These are strange and difficult times that we’re in, and nobody needs painful, sore, and cracked hands from washing them more than usual. Surfactants are what make a soap a soap, and are long molecules with a water-loving head and an oil-attracted tail.
Opposites attract, and this force allows oily substances to be lifted from the surface upon which the soap is being used. This is how soap works to keep us clean and safe.
If you have been paying attention to my column for a while, you’ll know that the core component of our skin that allows it to remain hydrated and happy is our barrier, a layer of lipids (oils) and dead skin cells that sits on the very top of it. Unfortunately, surfactants cannot take some oils but leave others.
They don’t discriminate, meaning our skin is left oil-free. Being that it’s an organ with oil-pumping glands, it will replenish its oils, but when we’re washing frequently, we’re removing oils faster than we can make them, leading to painful, cracked, irritated, dry skin.

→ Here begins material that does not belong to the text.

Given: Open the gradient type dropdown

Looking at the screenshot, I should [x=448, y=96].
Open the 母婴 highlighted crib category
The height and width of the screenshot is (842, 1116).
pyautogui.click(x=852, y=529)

This is where the glorious invention of the hand cream comes in, a product often designed to mimic our skin’s barrier that works to rehydrate our skin by supplying it with lipidic ingredients. Hand creams are typically thicker than a standard moisturiser, but it’s not the title “hand cream” that you necessarily need to look for.
If your hands need attention, there are a few types of ingredients to look for, being anti-inflammatory ingredients, occlusive ingredients and emollient ingredients. Anti-inflammatory ingredients work to soothe the skin, occlusives work as a thin layer that assists the skin in locking moisture in and keeping irritants out, and emollients work to attract water to the upper layers of the skin.

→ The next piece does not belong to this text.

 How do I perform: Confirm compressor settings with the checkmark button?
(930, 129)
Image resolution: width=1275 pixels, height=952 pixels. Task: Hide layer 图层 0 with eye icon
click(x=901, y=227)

Beeswax is an emollient ingredient that is incredibly nourishing and soothing. Because of these qualities, a hand cream that contains beeswax plus ingredients that assist the skin’s barrier is a good bet. Avene’s Cold Cream Hand Cream (€9.00, 50ml, theskinnerd.com and selected online retailers) has beeswax, Avene’s soothing thermal water and a reparative ingredient called sucralfate. This is particularly great for those with sensitive skin, or those whose hands are in need of a lot of TLC.
Ceramides are a type of lipid that help to make up our skin’s own barrier, so a hand cream with ceramides can give the skin back what it usually has itself. Cerave Reparative Hand Cream (€5.50, 50ml, selected online retailers) contains three ceramides and hyaluronic acid to draw moisture into the skin and lock it in while helping to bring your barrier back to health.

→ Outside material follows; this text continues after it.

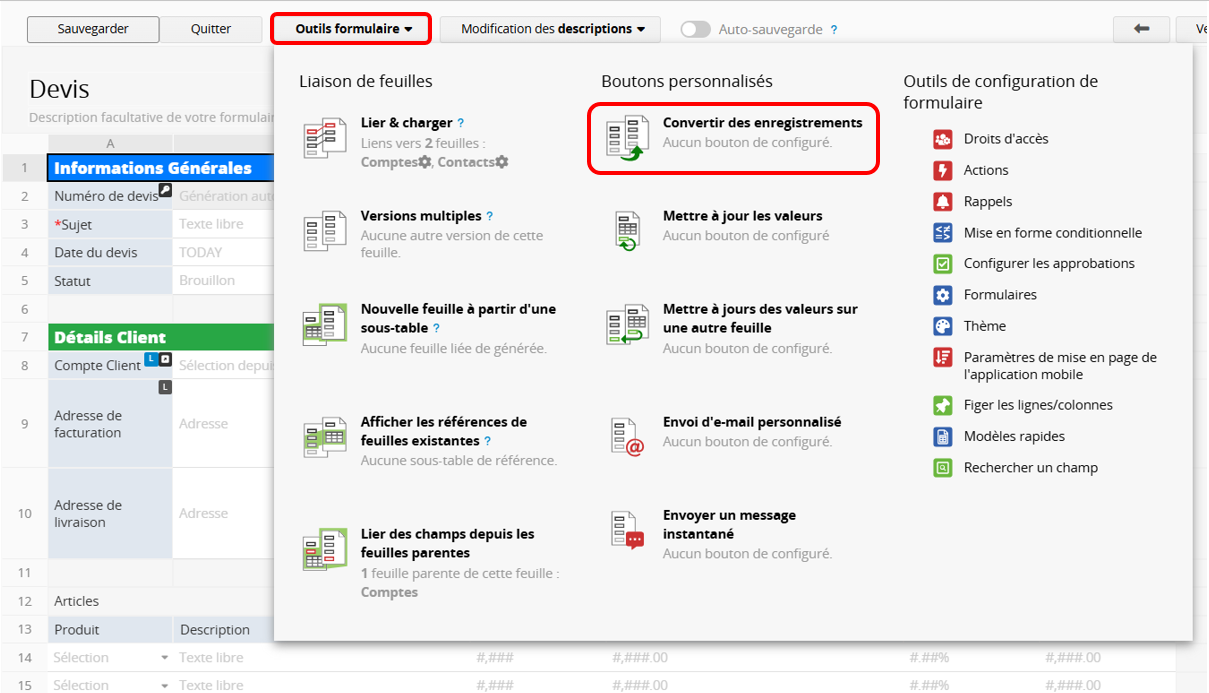Click the Formulaires gear icon
Screen dimensions: 1209x693
coord(942,295)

Neutrogena Norwegian Formula Hand Cream (€5.29, 50ml, selected online retailers) is the hand cream we all envision when we think hand cream, with the iconic blue lid and Norwegian flag. Many like to believe that the fanciest and most niche hand creams are best, but Norwegian Formula is successful for a reason. It’s high in glycerin, a humectant ingredient meaning it pulls moisture towards it. It actually has a grand total of ten ingredients — simple, yet effective.
Right now, what’s best is whatever you can get your hands on. Excuse the pun. You’re perfectly fine to use your typical body moisturiser, your foot butter, or if you’re really in a pinch, your fancy serum, on your hands. For a super simple hand treatment, lather your hands up in whatever you have and pop on some gloves for half an hour to seal in that hydration.
I have been receiving lots of contact from frontline staff whose skin is annoyed and dehydrated from very long and very difficult shifts. One of my favourite masks for skin that is incredibly irritated is the REN Evercalm Ultra Comforting Rescue Mask. It has gotu kola or centella asiatica within it, a healing and soothing botanical extract that has been used for centuries, plus white mushroom extract to reduce discomfort.
It’s particularly known for helping with redness, so also good to take note of it here for Rosacea Awareness Month!